If an AI agent has a wallet with real money in it, the security question becomes critical. Who controls that wallet? What happens if the agent is compromised? What if it makes a mistake?
The industry is converging on several approaches:
- Hierarchical key management: The agent holds a "hot" key for routine transactions, but a human-controlled "cold" key retains ultimate authority and can revoke the agent's access at any time.
- Smart contract guardrails: The agent's wallet is actually a smart contract with built-in rules: maximum transaction size, approved counterparties, daily spending limits, and automatic shutdown triggers.
- Multi-agent governance: For high-value decisions, multiple independent agents must agree before a transaction is approved — a machine version of multi-signature security.
- On-chain audit trails: Because every transaction is recorded on the blockchain, any anomalous behavior can be detected and investigated in real-time.
This is an area where AI and blockchain are deeply complementary. Robust wallet authentication for AI agents ensures that only authorized agents can initiate transactions, while blockchain provides the verifiable, tamper-proof infrastructure that makes autonomous agent payments trustworthy.
What This Means for Investors and Businesses
We've been in markets long enough to know that the biggest opportunities come from infrastructure shifts, not consumer trends. The internet made its early investors rich not through dot-com retail sites, but through the companies that built the pipes: networking equipment, cloud infrastructure, payment processing.
The agent economy is the same kind of infrastructure shift.
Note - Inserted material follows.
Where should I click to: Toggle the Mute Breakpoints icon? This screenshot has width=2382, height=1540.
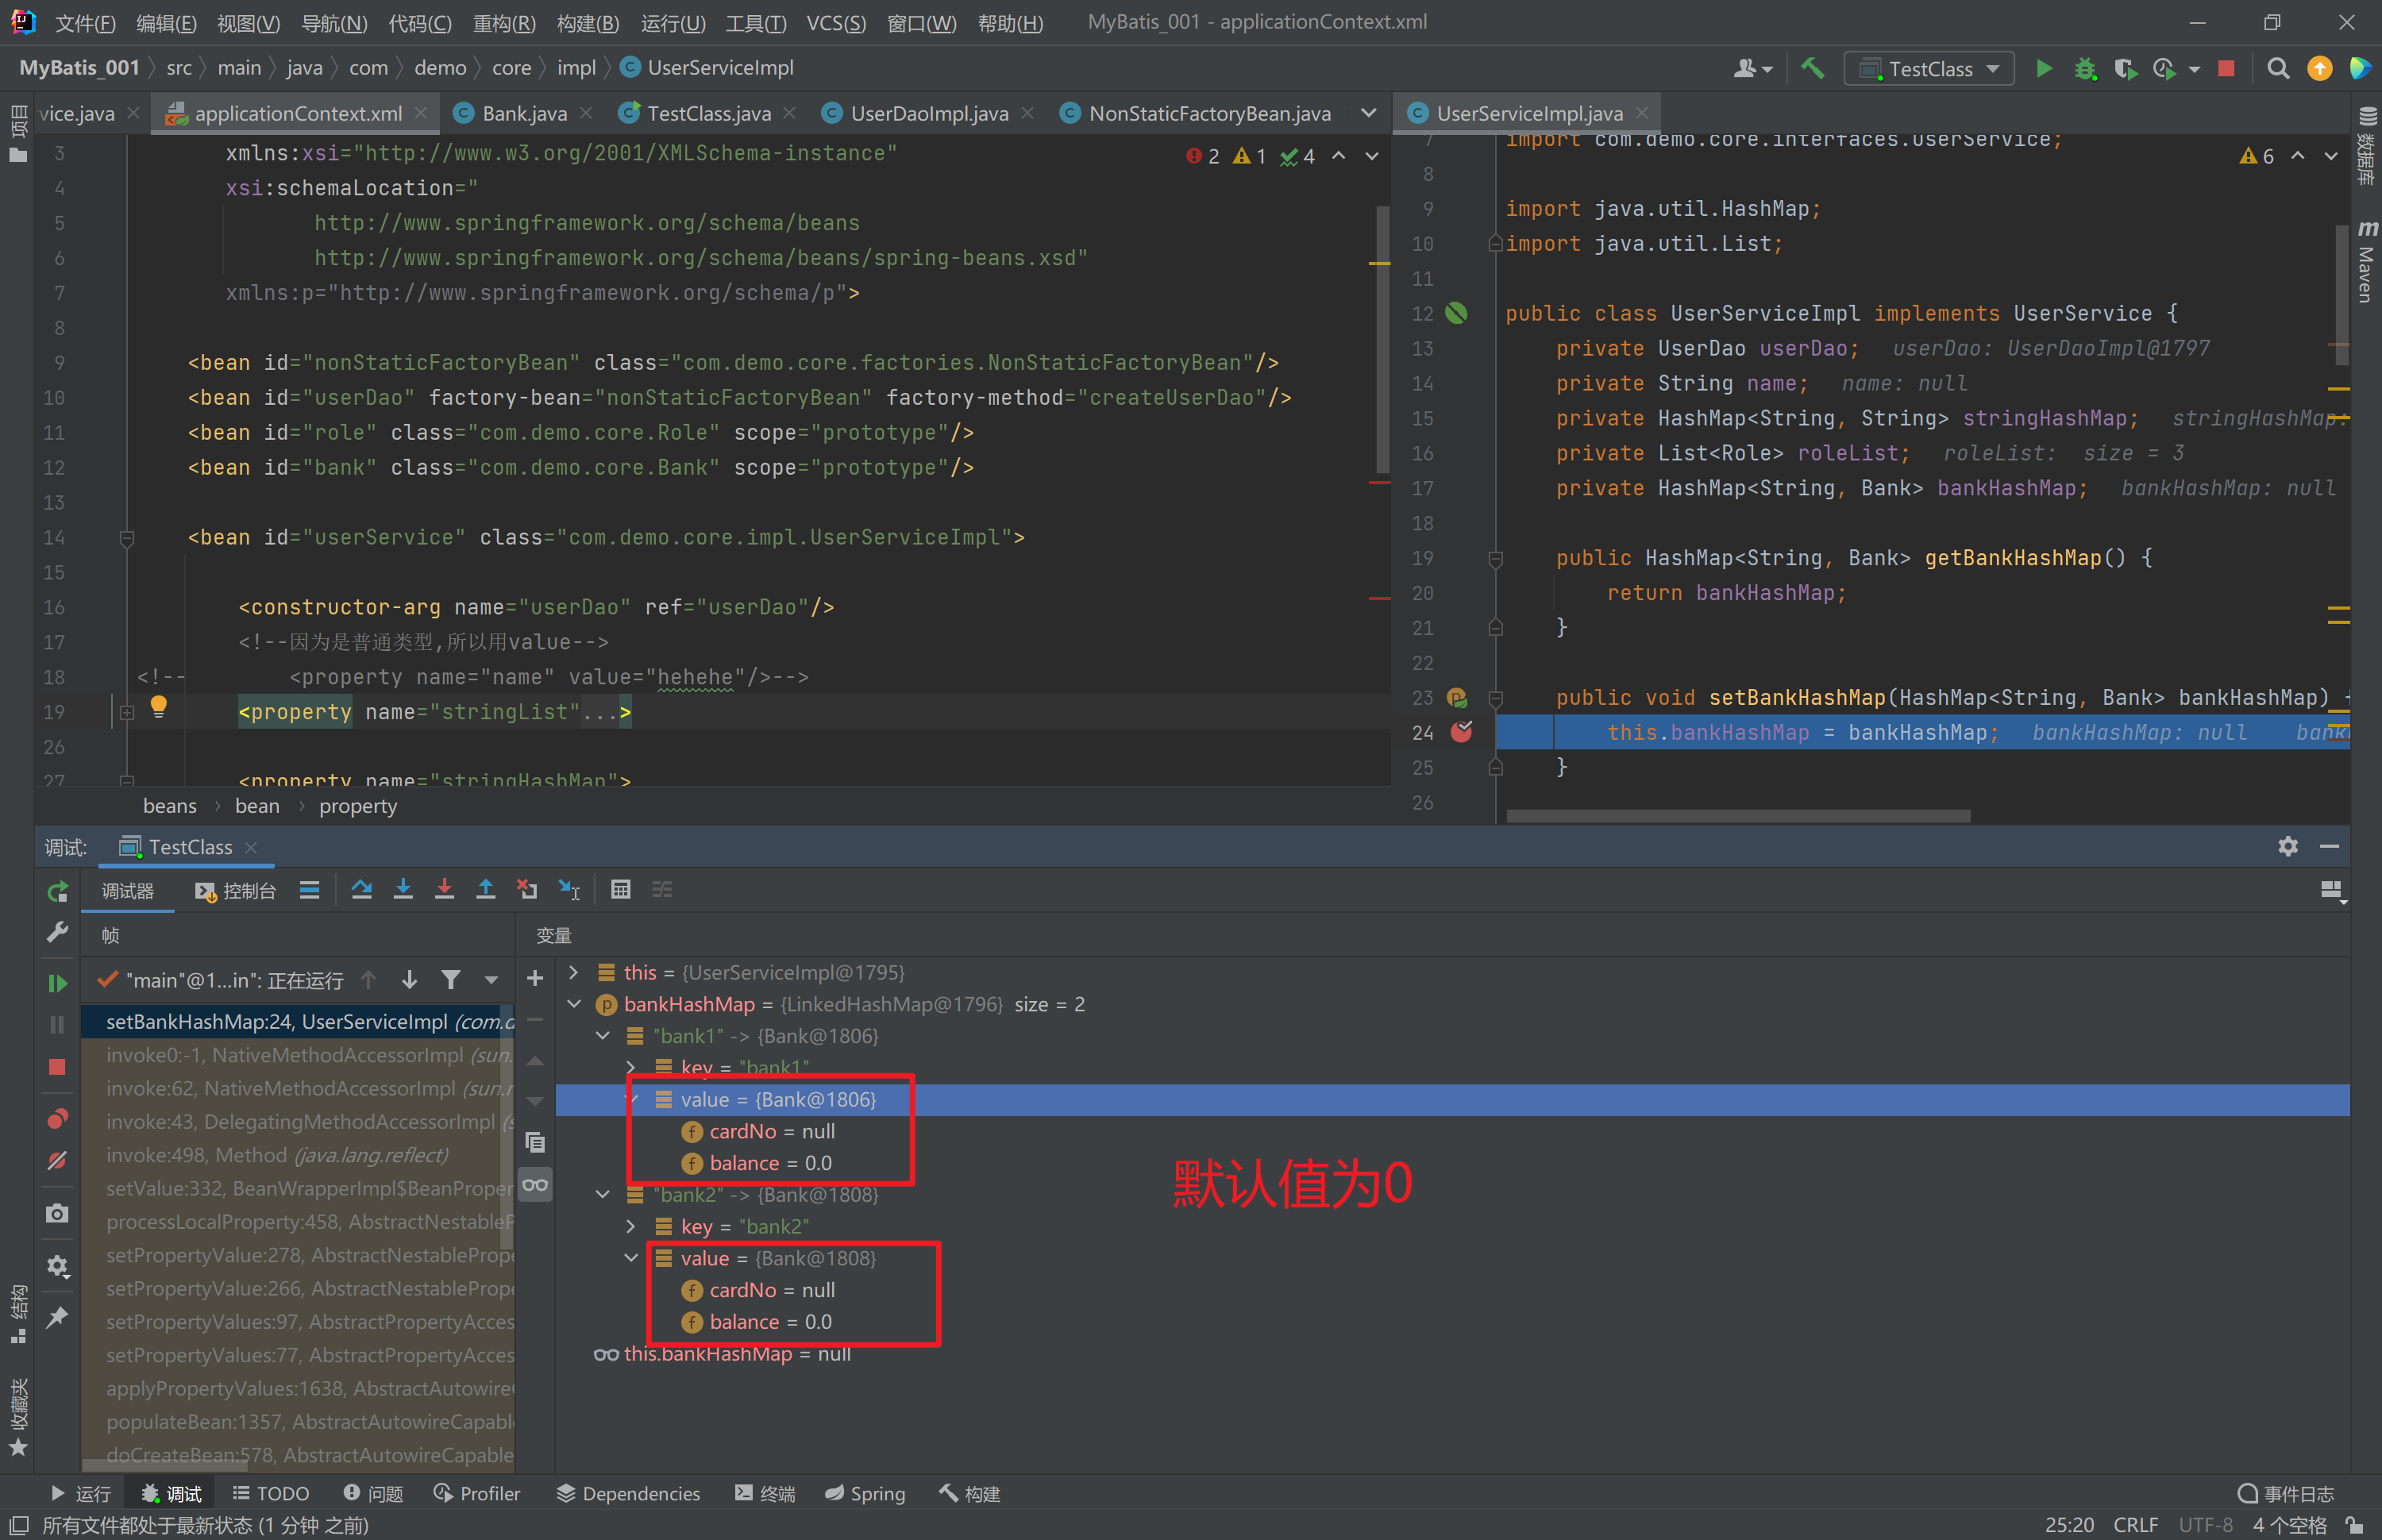(57, 1160)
The businesses and protocols that build the plumbing — agent wallet infrastructure, micropayment rails, agent identity systems, compute marketplaces — will capture enormous value as millions, then billions, of AI agents begin transacting.
For businesses, the implications are immediate: if your company sells digital services, APIs, data, or compute, you will eventually have AI agents as customers. They won't fill out forms. They won't call your sales team. They will look for a programmatic interface and a crypto payment option. Companies that make their services agent-accessible will capture this market. Those that don't will be invisible to the fastest-growing customer segment in history.
The Insumer Model: Verification Infrastructure for Agent Commerce
At Old Men, New Money®, we've been tracking the convergence of AI and crypto since before most people understood why it mattered. The Insumer Model — developed by our co-founder Douglas Borthwick — provides a framework for wallet-based identity verification that becomes critical infrastructure in an agent economy.
When an AI agent approaches a service provider, the provider needs to verify that the agent has the authority and funds to transact. The Insumer Model's approach to wallet verification solves this: instead of requiring logins, passwords, or human identity documents, the agent proves its authorization cryptographically through its wallet. The service provider verifies the wallet's on-chain history, spending authority, and governance rules — all in milliseconds, all without human involvement.
This is the kind of infrastructure that doesn't make headlines but makes everything else possible. Just like SSL certificates made e-commerce trustworthy in the 1990s, wallet verification will make agent commerce trustworthy in the 2020s.
The Bottom Line
AI agents are coming. They're already here in early form, and they're going to need a financial system that works at their speed, their scale, and their logic. Traditional banking wasn't built for software customers. Cryptocurrency was.
Agent wallets, micropayments, machine-to-machine settlement, and on-chain verification aren't speculative features — they're being built and deployed right now. The question isn't whether AI agents will use crypto. The question is how quickly the infrastructure scales to meet the demand.
We've watched every major financial technology transition of the last four decades. We've seen what happens when a new type of customer emerges and the financial system has to adapt. This time, the new customer is software — and it's going to need money that speaks its language.